90 F. Avagliano (a cura di), Il bombardamento di Montecassino … cit., p. 200.
91 Commemorato il Colonnello Julius Schlegel a 50 anni dalla sua morte, in «Studi Cassinati», a. VIII, n. 3 luglio-settembre 2008, p. 232.
92 R. Böhmler, Montecassino … cit., pp. 294-295. Della questione si occupò, in quei frangenti, anche la stampa austriaca con un articolo pubblicato su «Vorarlberger Nachrichten», 6 maggio 1953, n. 102.

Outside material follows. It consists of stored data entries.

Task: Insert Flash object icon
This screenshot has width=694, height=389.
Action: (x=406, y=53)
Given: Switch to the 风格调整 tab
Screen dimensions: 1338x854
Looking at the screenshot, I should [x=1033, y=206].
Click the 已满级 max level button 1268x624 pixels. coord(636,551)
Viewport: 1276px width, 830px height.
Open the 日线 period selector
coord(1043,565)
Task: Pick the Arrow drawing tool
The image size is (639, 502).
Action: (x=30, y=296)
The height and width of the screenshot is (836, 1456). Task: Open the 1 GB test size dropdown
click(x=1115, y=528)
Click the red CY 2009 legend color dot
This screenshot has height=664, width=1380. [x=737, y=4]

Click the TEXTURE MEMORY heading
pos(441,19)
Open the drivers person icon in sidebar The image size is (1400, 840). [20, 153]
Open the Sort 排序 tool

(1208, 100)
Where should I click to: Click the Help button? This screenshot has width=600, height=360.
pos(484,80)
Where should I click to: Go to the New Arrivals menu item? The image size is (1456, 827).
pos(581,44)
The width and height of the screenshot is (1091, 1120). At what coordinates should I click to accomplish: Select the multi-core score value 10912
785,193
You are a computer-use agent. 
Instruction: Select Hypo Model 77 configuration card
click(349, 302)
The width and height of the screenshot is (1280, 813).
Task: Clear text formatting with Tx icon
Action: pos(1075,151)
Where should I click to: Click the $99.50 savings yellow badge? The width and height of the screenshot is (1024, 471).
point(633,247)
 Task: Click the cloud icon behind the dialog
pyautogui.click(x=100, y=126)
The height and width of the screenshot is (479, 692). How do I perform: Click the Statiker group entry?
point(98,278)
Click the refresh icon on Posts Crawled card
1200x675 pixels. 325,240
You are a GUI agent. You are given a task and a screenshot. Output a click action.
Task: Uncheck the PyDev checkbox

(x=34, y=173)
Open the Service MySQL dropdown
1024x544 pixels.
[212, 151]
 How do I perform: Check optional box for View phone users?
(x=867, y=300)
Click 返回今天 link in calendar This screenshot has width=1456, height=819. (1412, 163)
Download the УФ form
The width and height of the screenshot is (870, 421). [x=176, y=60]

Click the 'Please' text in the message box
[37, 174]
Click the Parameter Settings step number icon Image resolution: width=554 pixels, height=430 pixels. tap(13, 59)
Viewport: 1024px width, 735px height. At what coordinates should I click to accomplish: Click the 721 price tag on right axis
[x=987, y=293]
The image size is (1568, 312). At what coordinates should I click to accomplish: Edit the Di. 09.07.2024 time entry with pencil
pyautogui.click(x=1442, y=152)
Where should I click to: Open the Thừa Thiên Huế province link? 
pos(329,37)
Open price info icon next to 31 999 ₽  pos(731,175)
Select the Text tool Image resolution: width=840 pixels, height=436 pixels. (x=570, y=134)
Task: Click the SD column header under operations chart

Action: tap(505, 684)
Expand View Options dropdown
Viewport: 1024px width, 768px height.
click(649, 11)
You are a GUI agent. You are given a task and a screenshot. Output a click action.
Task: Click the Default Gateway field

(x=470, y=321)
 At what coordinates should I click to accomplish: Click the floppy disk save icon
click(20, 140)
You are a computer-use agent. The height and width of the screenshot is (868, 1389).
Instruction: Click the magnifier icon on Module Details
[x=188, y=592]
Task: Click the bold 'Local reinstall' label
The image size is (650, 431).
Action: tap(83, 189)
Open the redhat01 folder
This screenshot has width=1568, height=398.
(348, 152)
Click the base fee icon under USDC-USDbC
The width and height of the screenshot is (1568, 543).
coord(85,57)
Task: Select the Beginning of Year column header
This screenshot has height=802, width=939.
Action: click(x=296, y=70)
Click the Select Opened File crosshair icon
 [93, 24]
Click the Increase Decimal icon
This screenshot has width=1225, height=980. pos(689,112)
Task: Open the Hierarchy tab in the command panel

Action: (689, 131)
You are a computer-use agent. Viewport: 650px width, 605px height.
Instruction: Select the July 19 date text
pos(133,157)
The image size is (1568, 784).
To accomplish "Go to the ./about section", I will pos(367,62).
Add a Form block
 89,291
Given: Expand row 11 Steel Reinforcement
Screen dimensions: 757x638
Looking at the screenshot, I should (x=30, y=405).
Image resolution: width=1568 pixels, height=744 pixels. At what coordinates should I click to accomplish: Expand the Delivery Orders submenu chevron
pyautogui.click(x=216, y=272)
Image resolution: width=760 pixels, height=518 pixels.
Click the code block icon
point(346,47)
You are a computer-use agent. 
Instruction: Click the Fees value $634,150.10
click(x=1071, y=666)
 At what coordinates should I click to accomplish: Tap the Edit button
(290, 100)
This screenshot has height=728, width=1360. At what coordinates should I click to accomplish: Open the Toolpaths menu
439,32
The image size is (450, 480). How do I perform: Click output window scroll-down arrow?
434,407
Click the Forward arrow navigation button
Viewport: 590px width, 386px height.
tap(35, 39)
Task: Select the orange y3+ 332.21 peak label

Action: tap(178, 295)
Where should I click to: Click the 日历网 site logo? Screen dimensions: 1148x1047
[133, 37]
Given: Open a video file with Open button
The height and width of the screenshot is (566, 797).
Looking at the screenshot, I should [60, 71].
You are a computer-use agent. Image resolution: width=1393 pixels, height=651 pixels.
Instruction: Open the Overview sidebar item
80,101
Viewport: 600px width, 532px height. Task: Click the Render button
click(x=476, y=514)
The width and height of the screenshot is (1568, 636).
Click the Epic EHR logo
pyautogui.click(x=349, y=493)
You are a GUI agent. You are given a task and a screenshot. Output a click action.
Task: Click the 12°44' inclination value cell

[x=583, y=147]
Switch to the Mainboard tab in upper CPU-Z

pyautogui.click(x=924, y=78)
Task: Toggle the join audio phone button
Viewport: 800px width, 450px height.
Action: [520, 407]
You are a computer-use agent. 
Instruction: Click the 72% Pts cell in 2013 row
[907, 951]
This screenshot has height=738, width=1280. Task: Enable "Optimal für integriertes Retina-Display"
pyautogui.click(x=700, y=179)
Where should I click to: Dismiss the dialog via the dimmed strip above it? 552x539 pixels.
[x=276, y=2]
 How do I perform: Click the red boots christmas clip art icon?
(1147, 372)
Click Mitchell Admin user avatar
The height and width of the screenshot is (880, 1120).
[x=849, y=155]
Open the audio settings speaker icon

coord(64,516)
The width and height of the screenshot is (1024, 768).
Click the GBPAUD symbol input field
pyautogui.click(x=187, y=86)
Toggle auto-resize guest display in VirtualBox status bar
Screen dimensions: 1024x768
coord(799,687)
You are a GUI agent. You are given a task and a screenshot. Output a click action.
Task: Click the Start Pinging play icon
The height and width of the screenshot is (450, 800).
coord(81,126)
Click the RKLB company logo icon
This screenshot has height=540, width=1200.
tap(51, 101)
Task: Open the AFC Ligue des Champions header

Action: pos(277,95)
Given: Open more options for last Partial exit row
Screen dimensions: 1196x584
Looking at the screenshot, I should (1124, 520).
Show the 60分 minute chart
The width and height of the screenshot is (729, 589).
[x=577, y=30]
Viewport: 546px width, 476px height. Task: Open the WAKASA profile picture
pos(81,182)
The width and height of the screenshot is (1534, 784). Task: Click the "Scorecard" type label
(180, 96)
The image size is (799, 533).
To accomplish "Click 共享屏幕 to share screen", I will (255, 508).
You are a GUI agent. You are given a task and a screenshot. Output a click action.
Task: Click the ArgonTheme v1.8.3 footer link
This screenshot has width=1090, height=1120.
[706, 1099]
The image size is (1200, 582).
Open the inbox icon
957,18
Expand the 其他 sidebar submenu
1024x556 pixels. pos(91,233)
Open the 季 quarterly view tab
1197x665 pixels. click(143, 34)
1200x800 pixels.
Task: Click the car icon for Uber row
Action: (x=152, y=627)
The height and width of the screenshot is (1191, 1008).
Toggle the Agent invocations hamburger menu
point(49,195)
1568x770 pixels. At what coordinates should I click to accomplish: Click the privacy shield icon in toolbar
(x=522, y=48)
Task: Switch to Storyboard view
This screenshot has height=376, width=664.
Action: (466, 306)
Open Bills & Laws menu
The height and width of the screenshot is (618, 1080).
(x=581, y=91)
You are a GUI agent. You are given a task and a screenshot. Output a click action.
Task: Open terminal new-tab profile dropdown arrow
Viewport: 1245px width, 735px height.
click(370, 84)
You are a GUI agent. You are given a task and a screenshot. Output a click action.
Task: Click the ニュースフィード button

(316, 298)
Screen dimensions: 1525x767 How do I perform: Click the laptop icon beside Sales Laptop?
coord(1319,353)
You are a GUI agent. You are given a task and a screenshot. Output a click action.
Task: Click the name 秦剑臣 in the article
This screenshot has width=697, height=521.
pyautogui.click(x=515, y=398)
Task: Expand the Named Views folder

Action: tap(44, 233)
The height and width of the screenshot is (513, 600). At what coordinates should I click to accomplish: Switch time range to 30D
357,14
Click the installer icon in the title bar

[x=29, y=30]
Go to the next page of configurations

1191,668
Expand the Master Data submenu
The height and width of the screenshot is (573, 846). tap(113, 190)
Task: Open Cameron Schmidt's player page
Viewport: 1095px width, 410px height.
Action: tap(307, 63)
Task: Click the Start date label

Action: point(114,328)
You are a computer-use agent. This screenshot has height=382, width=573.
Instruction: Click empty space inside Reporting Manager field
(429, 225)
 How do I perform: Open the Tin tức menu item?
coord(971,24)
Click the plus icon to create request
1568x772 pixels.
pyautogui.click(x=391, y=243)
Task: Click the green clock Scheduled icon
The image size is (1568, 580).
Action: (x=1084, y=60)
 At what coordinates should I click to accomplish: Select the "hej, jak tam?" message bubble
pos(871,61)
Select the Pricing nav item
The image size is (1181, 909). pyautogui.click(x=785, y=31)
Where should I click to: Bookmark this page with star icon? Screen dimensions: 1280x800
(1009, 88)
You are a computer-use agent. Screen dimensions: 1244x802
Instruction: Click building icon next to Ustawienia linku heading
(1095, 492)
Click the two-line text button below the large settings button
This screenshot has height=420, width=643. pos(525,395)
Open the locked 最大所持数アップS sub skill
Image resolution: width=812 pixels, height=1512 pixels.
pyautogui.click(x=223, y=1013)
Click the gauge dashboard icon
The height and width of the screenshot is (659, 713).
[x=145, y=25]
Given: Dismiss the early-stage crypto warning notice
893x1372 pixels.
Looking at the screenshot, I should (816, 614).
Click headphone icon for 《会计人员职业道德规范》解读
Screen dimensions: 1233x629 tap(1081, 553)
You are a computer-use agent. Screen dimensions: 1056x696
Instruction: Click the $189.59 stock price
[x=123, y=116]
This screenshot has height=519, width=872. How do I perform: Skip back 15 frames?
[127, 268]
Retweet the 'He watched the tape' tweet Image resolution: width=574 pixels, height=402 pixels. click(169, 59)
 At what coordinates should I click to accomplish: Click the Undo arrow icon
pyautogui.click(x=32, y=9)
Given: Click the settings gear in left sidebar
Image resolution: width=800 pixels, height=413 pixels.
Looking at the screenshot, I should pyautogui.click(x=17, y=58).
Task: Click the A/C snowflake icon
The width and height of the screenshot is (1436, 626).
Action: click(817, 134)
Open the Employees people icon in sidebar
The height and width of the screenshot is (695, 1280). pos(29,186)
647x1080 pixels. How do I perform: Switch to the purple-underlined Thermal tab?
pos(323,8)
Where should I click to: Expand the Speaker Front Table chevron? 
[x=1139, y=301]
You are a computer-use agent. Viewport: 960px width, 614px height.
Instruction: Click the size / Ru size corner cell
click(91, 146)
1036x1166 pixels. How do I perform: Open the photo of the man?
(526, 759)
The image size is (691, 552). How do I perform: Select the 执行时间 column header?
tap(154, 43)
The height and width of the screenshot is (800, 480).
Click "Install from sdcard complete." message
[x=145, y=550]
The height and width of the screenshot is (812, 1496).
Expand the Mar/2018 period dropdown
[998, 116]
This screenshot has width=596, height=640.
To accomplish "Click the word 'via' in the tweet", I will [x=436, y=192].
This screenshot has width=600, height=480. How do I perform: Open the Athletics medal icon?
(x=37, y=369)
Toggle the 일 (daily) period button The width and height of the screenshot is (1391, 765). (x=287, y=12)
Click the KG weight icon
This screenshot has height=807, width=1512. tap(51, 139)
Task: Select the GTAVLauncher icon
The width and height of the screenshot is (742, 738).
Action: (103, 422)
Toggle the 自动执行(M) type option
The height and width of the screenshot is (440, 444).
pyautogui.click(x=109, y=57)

93 La lettera indirizzata al monaco cassinese don Agostino Saccomanno, fu scritta il 16 febbraio 1984, due giorni dopo la messa in onda di un documentario nel quarantennale della distruzione del monastero, da Alberto de Angelis-Curtis, ex collegiale di Montecassino dove aveva seguito tutto il corso degli studi fino alla maturità classica conseguita nel 1939, trasferendosi poi a Roma per iscriversi alla Facoltà di Lettere e Filosofia dell’Università «La Sapienza». Richiamato alle armi nel 1941, aveva partecipato alle operazioni di guerra nello scacchiere Mediterraneo in difesa degli aeroporti con il 236° Reggimento fanteria, ma a causa della contrazione della malaria, dovette essere ricoverato in un ospedale militare per poi essere inviato in licenza per convalescenza nella sua città d’origine, Avezzano, dove si trovava nell’autunno del 1943.
94 Dal Memorandum di Maximilian Becker c’è da presupporre, con ragionevolezza, che l’ufficiale citato sia proprio il medico tedesco.
95 La convinzione, formatasi in momenti caratterizzati da informazioni parziali, contraddittorie e distorte, è da rettificare essendo il piano di salvataggio oramai nelle sue fasi finali.